[Screenshot grounding data]
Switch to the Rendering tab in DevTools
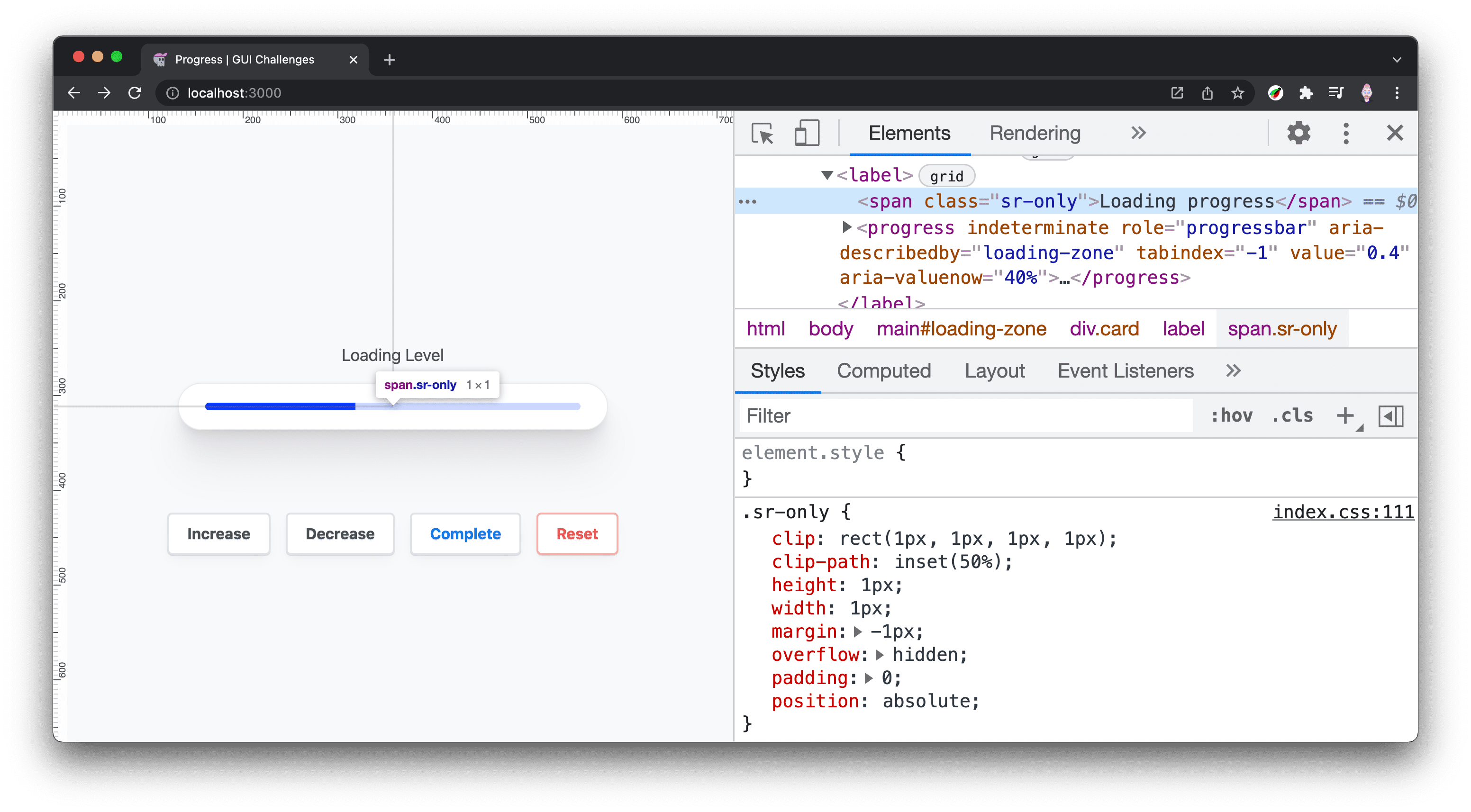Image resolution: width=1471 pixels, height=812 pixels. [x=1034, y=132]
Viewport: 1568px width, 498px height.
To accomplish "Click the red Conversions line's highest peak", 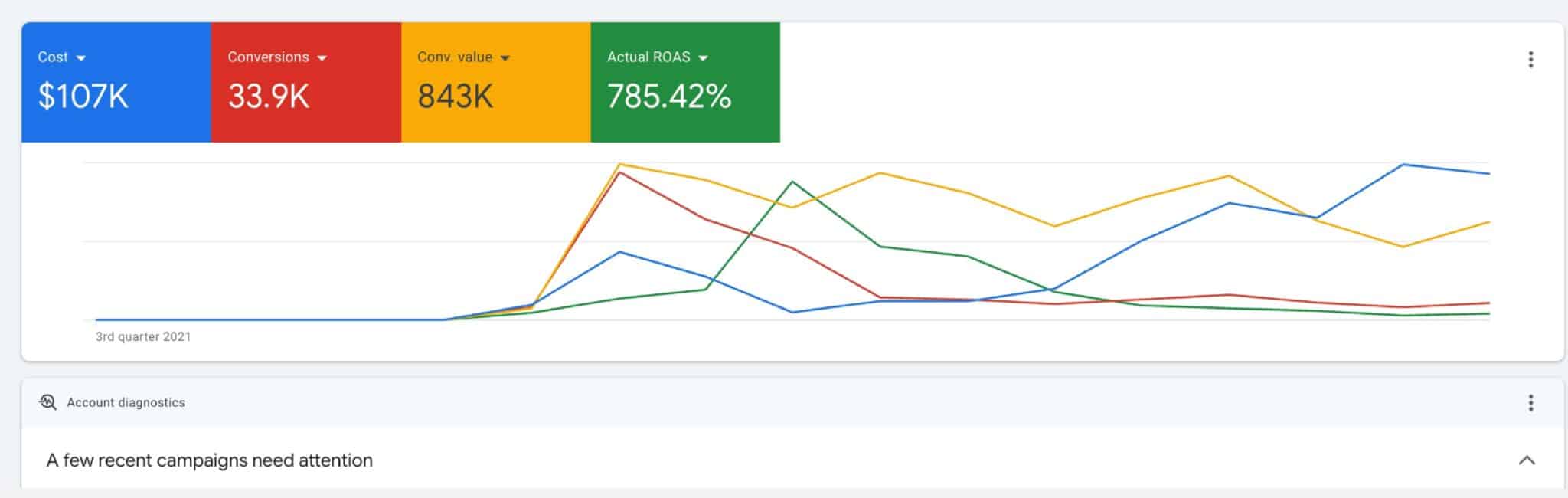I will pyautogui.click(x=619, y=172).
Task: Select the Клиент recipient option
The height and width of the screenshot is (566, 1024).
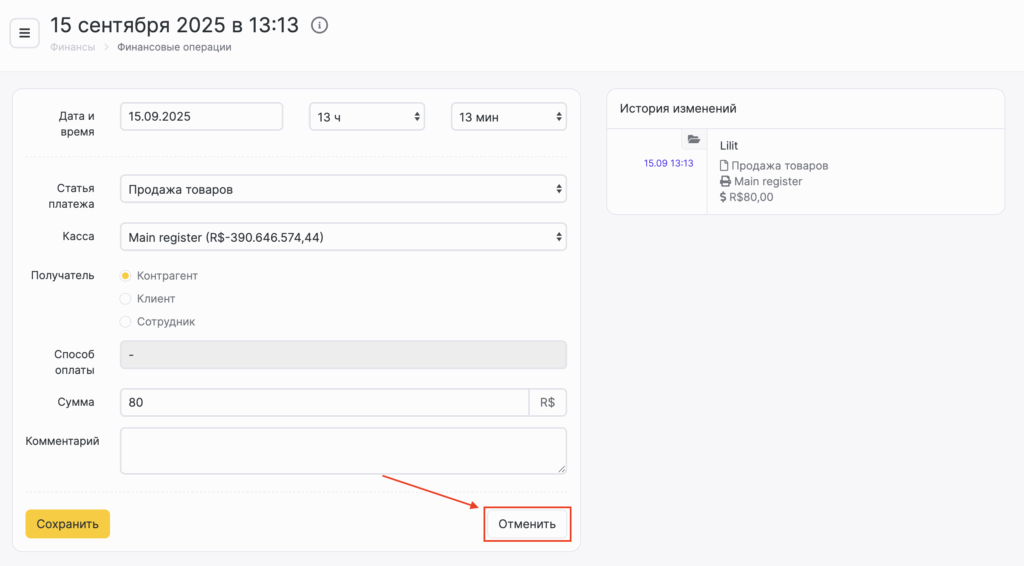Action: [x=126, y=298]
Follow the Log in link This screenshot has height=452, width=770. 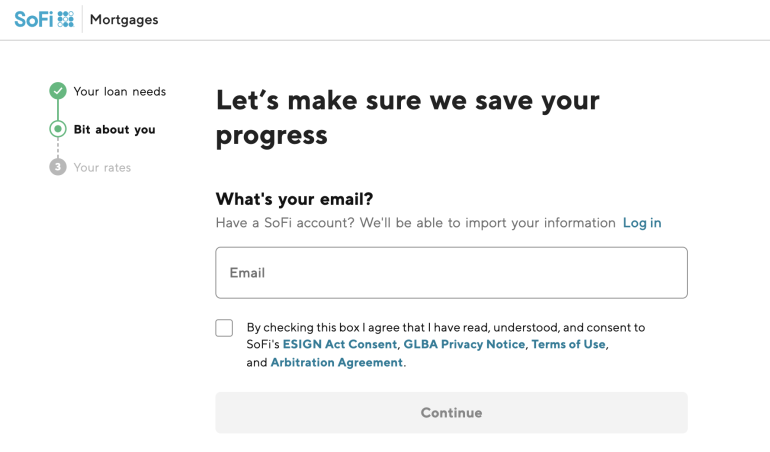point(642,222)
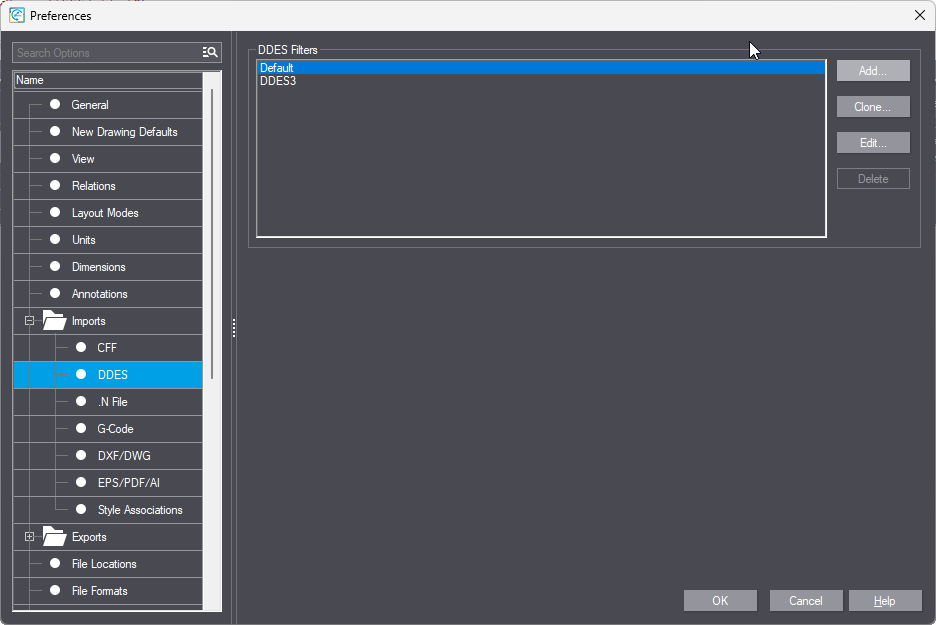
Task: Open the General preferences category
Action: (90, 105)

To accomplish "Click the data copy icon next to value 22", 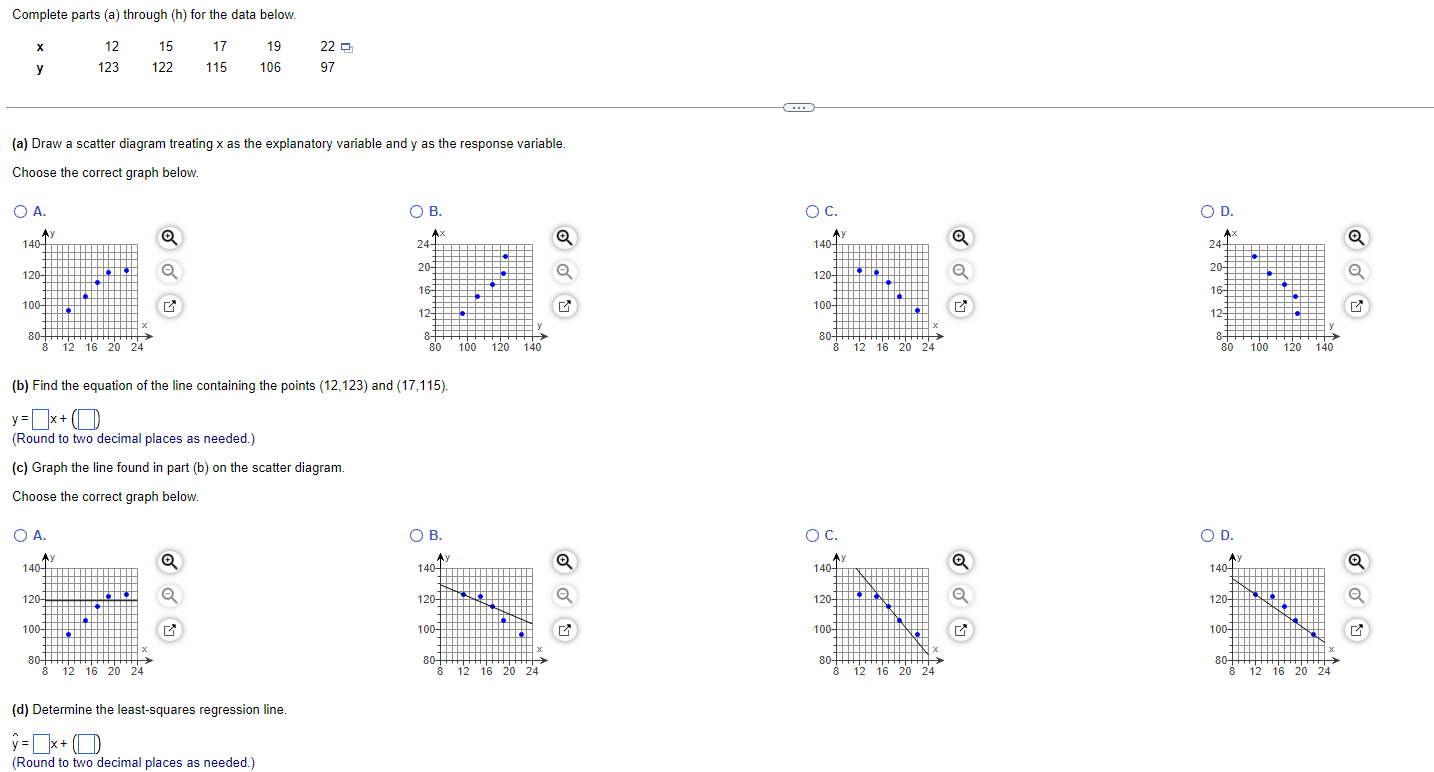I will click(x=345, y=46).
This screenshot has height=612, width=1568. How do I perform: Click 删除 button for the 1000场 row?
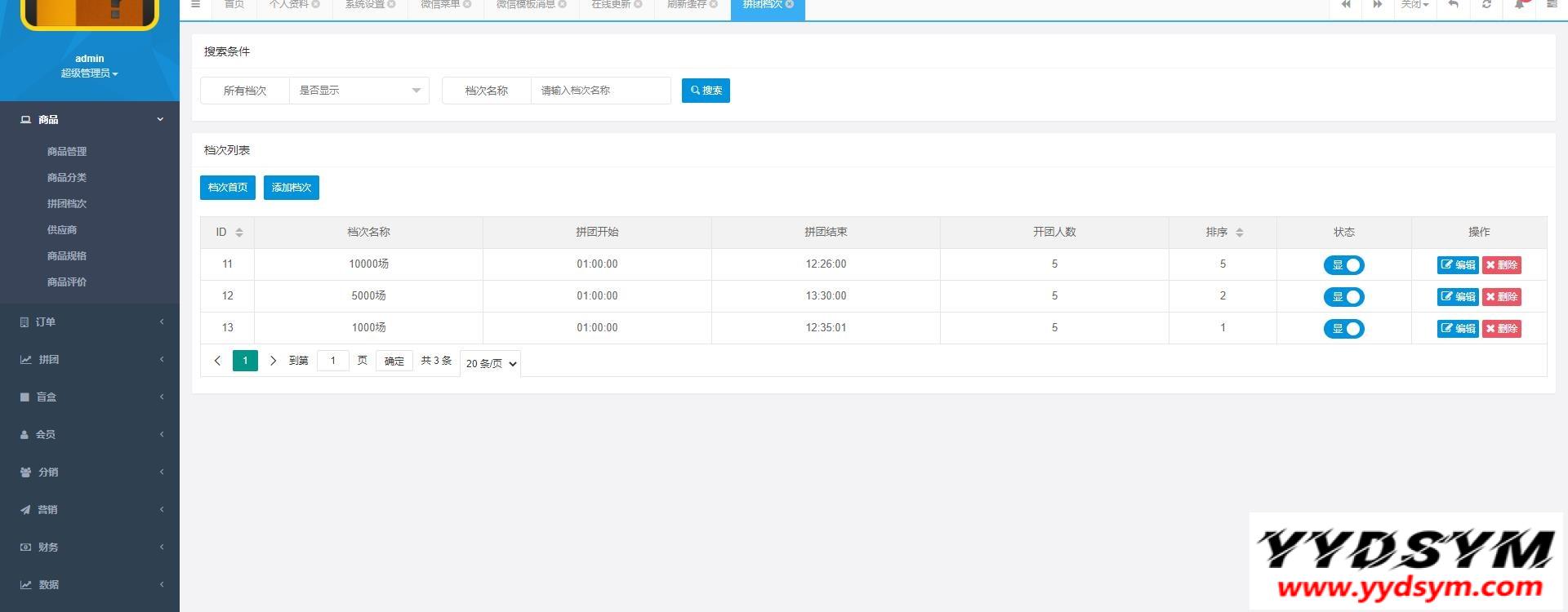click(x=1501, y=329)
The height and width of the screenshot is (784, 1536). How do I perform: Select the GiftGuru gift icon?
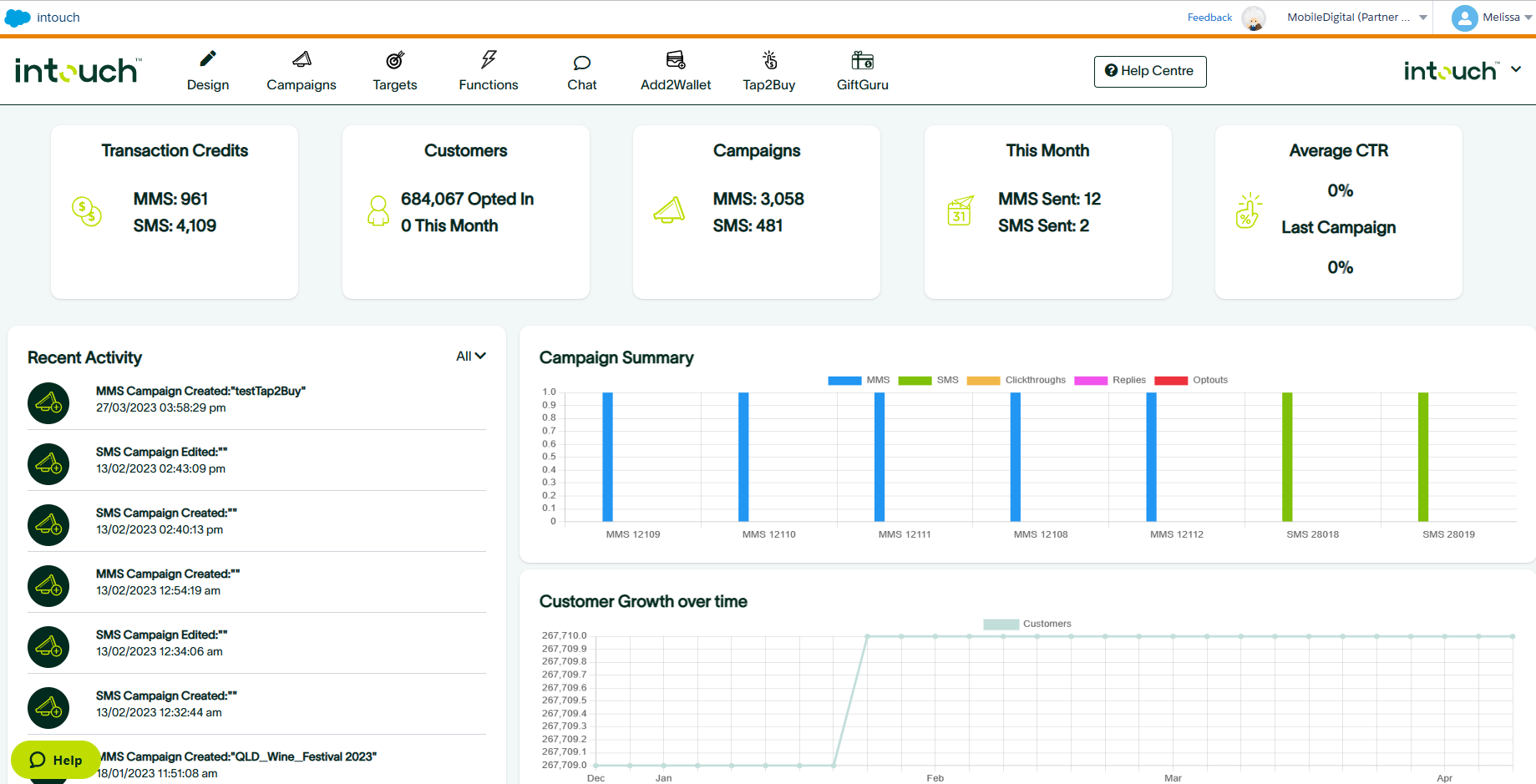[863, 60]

### EXERCISE DESCRIPTION
Your task is to give again, unchanged, the lines from the line that contains "The height and width of the screenshot is (784, 1536)." to the end of the records. Include both end lines but no pictures.

### RESULT OF THE TASK
The height and width of the screenshot is (784, 1536). How do I perform: Select the GiftGuru gift icon?
[863, 60]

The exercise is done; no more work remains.